The Minichiello brothers will go head-to-head for what is likely to be the final time on Monday night when Mark's Titans endeavour to keep their season alive against the Roosters team captained by Anthony.
Having played 294 games for the Roosters over the past 15 seasons Anthony announced last Monday that this would be his final year playing for the tricolours and his little brother was full of praise for the courage he showed in returning at all.
Throughout their careers the Minichiello brothers have played a combined 548 NRL games and faced off against each other on 12 occasions, Anthony scoring eight tries and enjoying eight wins (including the 2010 Preliminary Final) compared to Mark's solitary try (in 2004) and four wins, three of which have come in the past four years with the Titans.
"I knew a little while before he told [the Roosters] and I think he's picked a good time. He's still playing really good footy and each individual will know when it's time to give up and he just thinks it's the right time," said Mark, who hopes to make a decision on his own future in the next two weeks.

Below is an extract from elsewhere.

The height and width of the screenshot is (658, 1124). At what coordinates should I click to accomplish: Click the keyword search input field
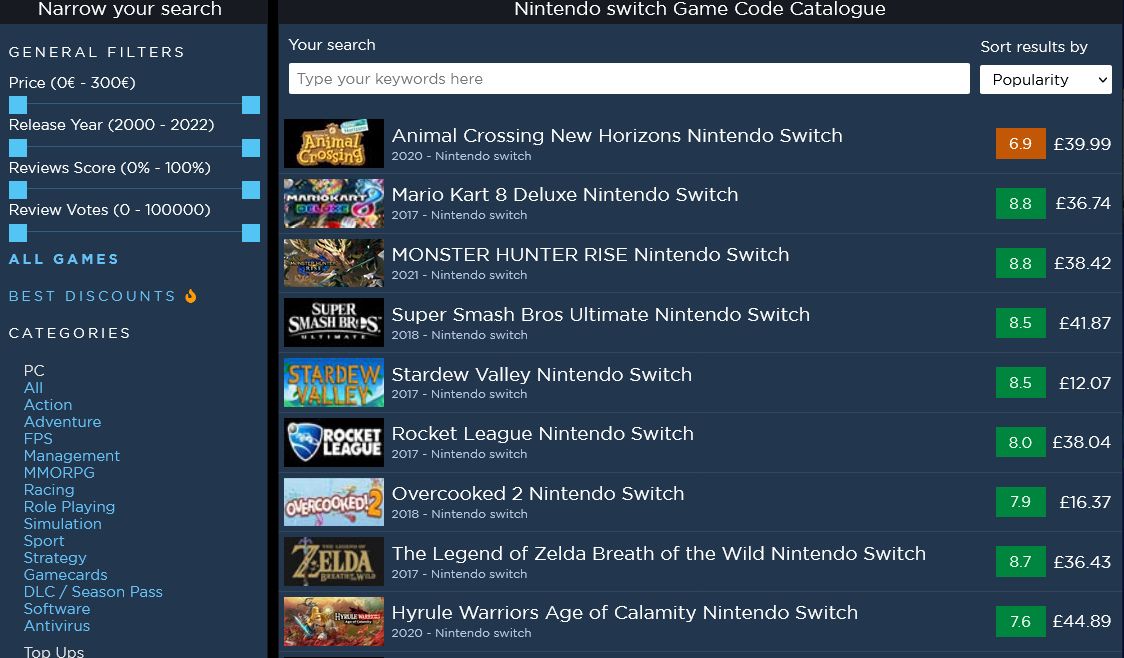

"I don't think any other player would have come back and played rugby league. That's my honest opinion. The character and toughness he showed to come back from those terrible injuries, I seriously don't think anyone else would have come back.
"The operations he went through and the pain he went through, it's a real credit to him the way he worked to get back and play really good football."

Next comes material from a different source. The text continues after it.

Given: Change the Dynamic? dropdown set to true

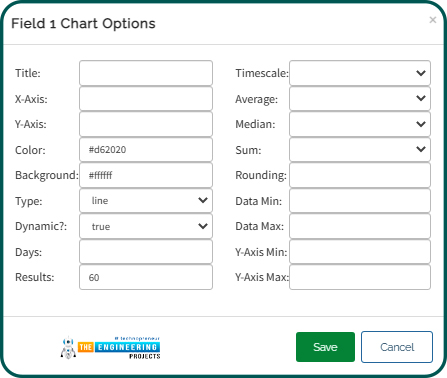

The Minichiello elders, Theresa and Mick, have always been supportive of their sons' sporting pursuits but Mark revealed that as Anthony struggled to get out of bed in the morning they did discuss whether playing on was in his best interests.
"They always had questions, whether it was the best thing for him, coming back from such a serious injury where he couldn't get out of bed in the morning," Mark said.
"Of course that's going to be hard on our parents, to see him try and come back from that, but they've always been supportive of our decisions and I don't think we could have got through our careers without the support of our parents."
At the end of 80 minutes on Monday night it is likely to be a mix of emotions for Minichiello as he shares the rugby league stage for the final time not only with his brother but also his coach of the past eight seasons, John Cartwright.
Along with Luke Bailey, Minichiello and Cartwright are the only two men standing from the foundation team of 2007, Cartwright announcing on Tuesday that this will be his 192nd and final game as Gold Coast head coach.
The distractions of the past few days were evident at Friday's training session, co-captain Nate Myles laying down the law with an impassioned address upon its completion in front of Cartwright and his likely successor, Neil Henry.
"He's one of the captains of the club so whenever he feels it is the time to do so he always speaks his mind and that's what captains have to do," Minichiello said of Myles's address to the players.
"It wasn't the sharpest session today and we just had a chat about that. We did some good things but our communication was down a bit; it was more about that and trying to make sure that we come on Sunday and everyone's communicating right and we have a sharp session.
"Being here eight years I've seen a lot of highs and lows and this week is probably down with the lowest the club's been at.
"The two guys that have stepped aside have pretty much grown this club from the beginning so it's sad to see them go."